* **TASK BRIEF**
Repeat the data exactly, leaving out any image.

Segment Start: GIVEN DATA

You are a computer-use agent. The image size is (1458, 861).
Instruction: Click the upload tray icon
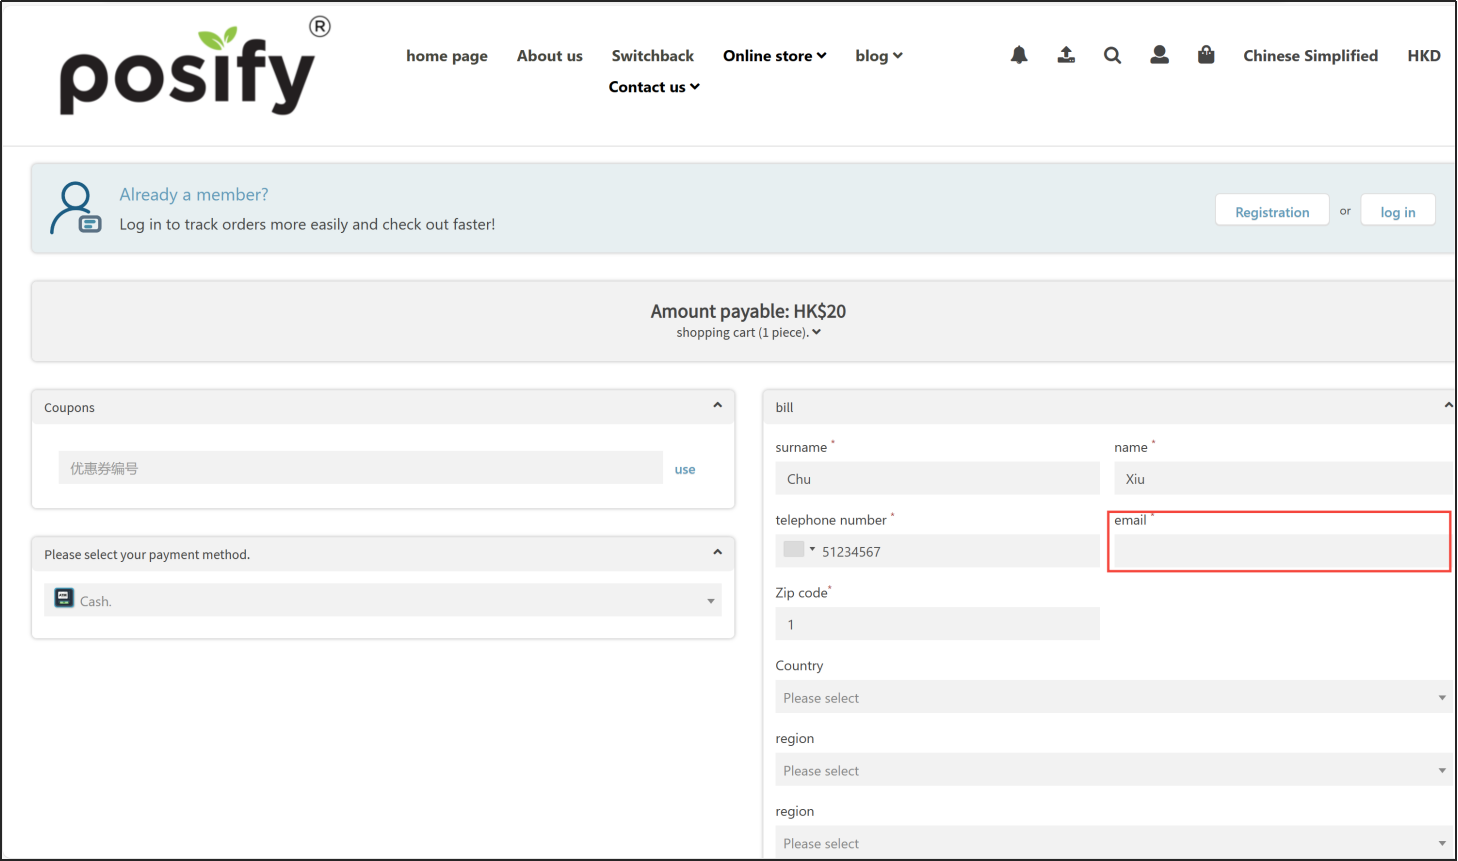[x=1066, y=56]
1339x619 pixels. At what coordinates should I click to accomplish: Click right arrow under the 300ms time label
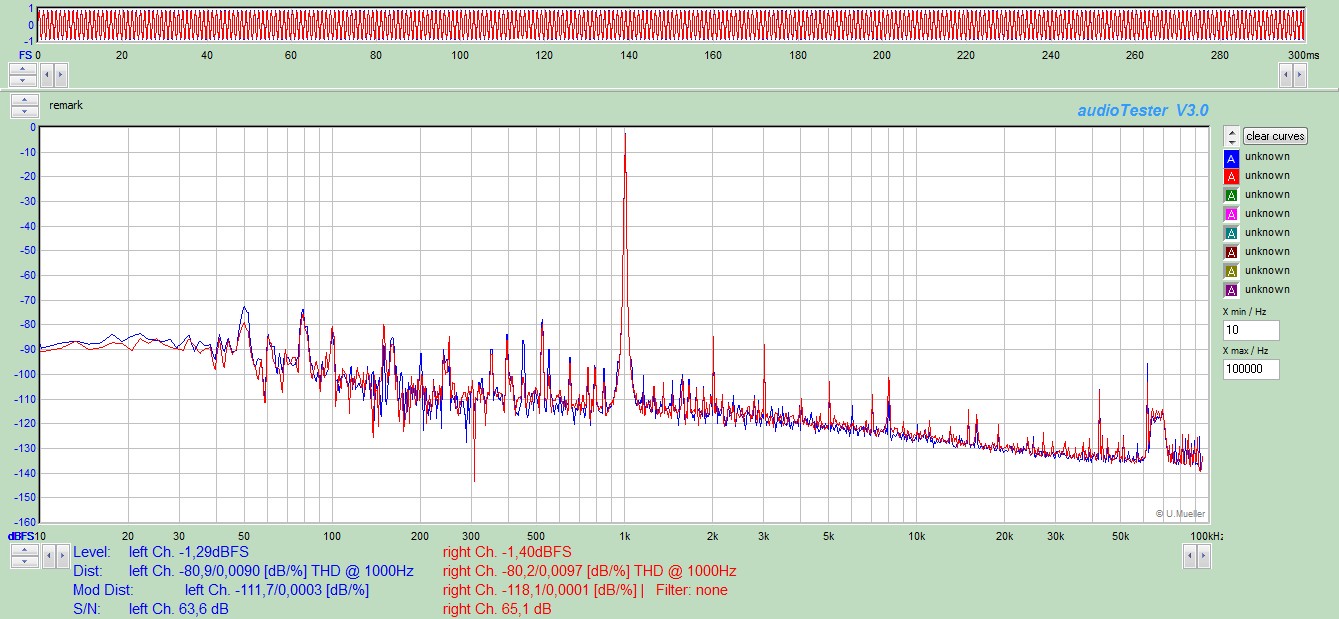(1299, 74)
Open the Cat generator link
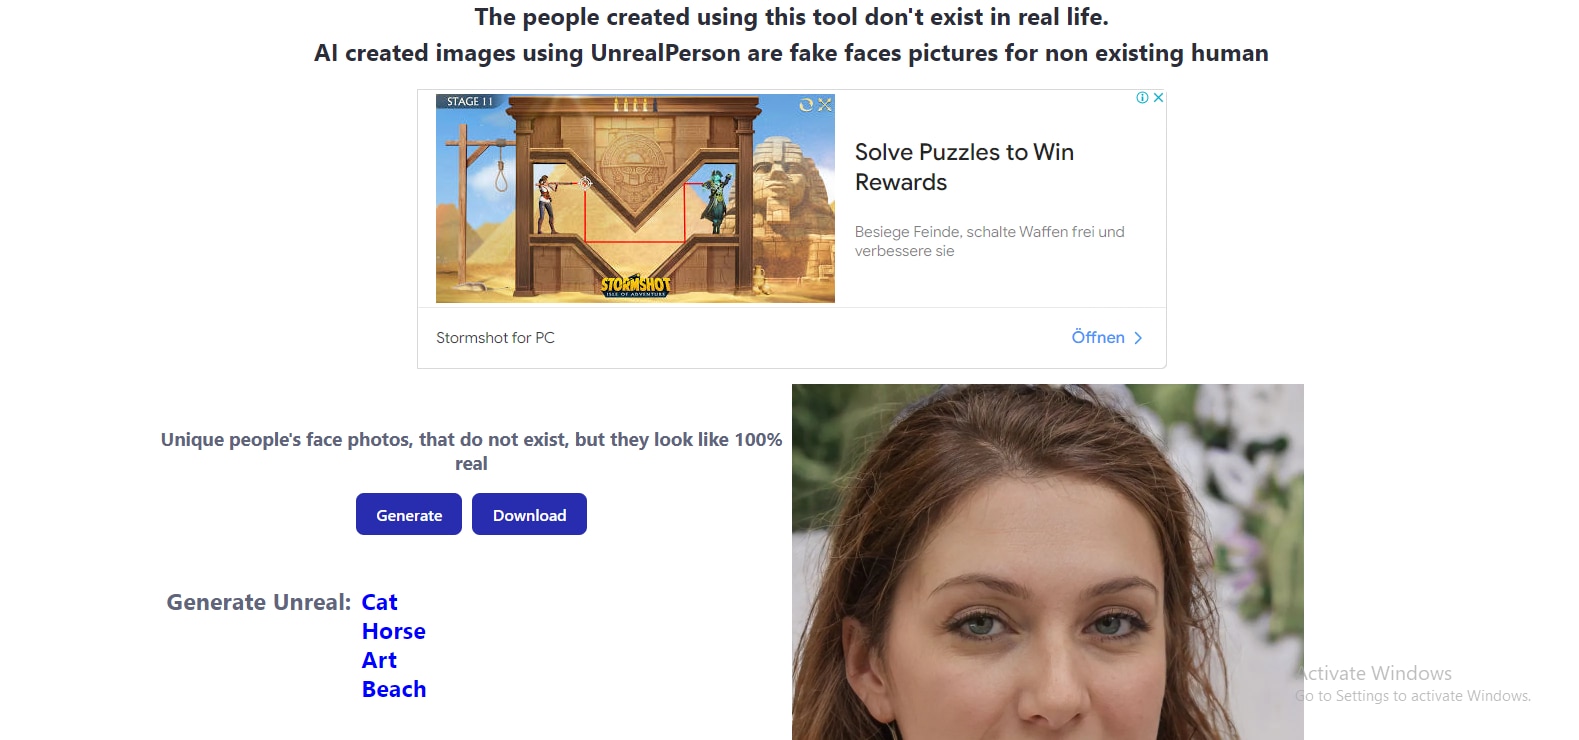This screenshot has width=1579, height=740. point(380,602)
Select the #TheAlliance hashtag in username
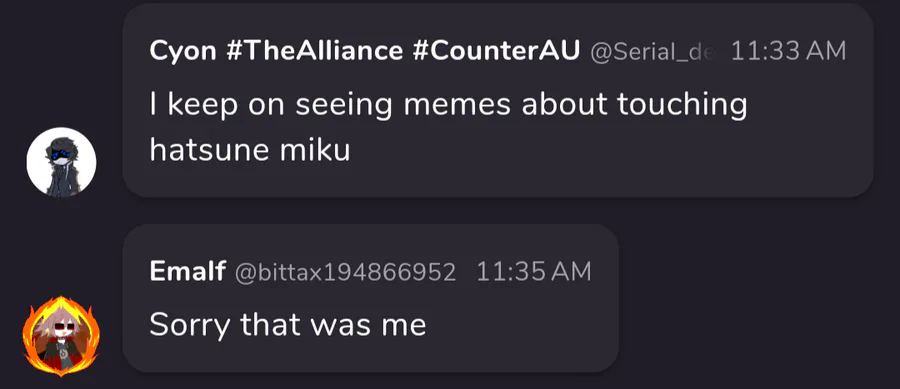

Segment End: GIVEN DATA

* **ANSWER**
You are a computer-use agent. The image size is (1458, 861).
Instruction: Click the upload tray icon
[x=1066, y=56]
1339x619 pixels. At what coordinates should I click to accomplish: Click right arrow under the 300ms time label
(1299, 74)
Open the Cat generator link
This screenshot has width=1579, height=740. point(380,602)
Select the #TheAlliance hashtag in username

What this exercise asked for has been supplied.